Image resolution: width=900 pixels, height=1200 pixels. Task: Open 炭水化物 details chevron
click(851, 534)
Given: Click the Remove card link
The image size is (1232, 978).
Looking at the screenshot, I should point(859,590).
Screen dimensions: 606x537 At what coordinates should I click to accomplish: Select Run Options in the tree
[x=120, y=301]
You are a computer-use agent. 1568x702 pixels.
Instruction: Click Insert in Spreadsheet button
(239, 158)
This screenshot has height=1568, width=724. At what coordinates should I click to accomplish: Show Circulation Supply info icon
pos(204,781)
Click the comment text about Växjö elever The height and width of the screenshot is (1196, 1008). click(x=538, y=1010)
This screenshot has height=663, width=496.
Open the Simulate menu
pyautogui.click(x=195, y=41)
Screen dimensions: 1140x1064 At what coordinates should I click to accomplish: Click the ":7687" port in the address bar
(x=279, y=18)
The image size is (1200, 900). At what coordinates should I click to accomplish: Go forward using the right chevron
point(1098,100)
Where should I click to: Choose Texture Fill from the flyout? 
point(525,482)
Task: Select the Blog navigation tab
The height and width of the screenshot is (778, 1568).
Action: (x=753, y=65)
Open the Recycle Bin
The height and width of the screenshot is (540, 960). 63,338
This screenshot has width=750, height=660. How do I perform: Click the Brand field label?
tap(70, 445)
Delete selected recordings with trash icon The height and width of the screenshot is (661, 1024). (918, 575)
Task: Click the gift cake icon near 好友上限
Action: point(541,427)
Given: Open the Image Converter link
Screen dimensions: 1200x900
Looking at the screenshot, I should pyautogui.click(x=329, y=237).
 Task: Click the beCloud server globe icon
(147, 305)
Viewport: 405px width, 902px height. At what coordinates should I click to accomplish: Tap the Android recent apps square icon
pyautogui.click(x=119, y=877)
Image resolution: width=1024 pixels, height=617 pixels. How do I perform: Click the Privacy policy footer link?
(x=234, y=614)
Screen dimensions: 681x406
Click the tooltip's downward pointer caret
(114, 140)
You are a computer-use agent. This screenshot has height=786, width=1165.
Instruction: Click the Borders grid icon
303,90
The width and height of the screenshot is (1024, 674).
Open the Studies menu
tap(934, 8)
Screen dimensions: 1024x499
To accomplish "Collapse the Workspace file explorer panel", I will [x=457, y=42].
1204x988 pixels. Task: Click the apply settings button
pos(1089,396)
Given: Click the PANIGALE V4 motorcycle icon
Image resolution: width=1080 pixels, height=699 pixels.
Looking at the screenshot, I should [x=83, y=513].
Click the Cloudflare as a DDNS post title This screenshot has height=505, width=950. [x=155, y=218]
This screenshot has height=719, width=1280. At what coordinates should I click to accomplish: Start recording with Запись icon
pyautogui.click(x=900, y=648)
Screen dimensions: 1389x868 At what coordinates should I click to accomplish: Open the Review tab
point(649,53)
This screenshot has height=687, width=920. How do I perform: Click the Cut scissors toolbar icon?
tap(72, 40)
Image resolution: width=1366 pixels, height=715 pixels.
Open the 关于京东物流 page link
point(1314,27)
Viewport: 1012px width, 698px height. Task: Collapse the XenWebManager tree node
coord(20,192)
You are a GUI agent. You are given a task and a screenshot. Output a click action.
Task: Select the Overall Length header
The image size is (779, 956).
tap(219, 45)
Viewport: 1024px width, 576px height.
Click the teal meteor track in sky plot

━━━

EXERCISE AIM:
Reproduce exactly the entries above, limited to the lines from the one with "Delete selected recordings" through the one with "You are a computer-use agent. This", both included.

WRITTEN RESPONSE:
Delete selected recordings with trash icon The height and width of the screenshot is (661, 1024). (918, 575)
Task: Click the gift cake icon near 好友上限
Action: point(541,427)
Given: Open the Image Converter link
Screen dimensions: 1200x900
Looking at the screenshot, I should pyautogui.click(x=329, y=237).
 Task: Click the beCloud server globe icon
(147, 305)
Viewport: 405px width, 902px height. At what coordinates should I click to accomplish: Tap the Android recent apps square icon
pyautogui.click(x=119, y=877)
Image resolution: width=1024 pixels, height=617 pixels. How do I perform: Click the Privacy policy footer link?
(x=234, y=614)
Screen dimensions: 681x406
Click the tooltip's downward pointer caret
(114, 140)
You are a computer-use agent. This screenshot has height=786, width=1165.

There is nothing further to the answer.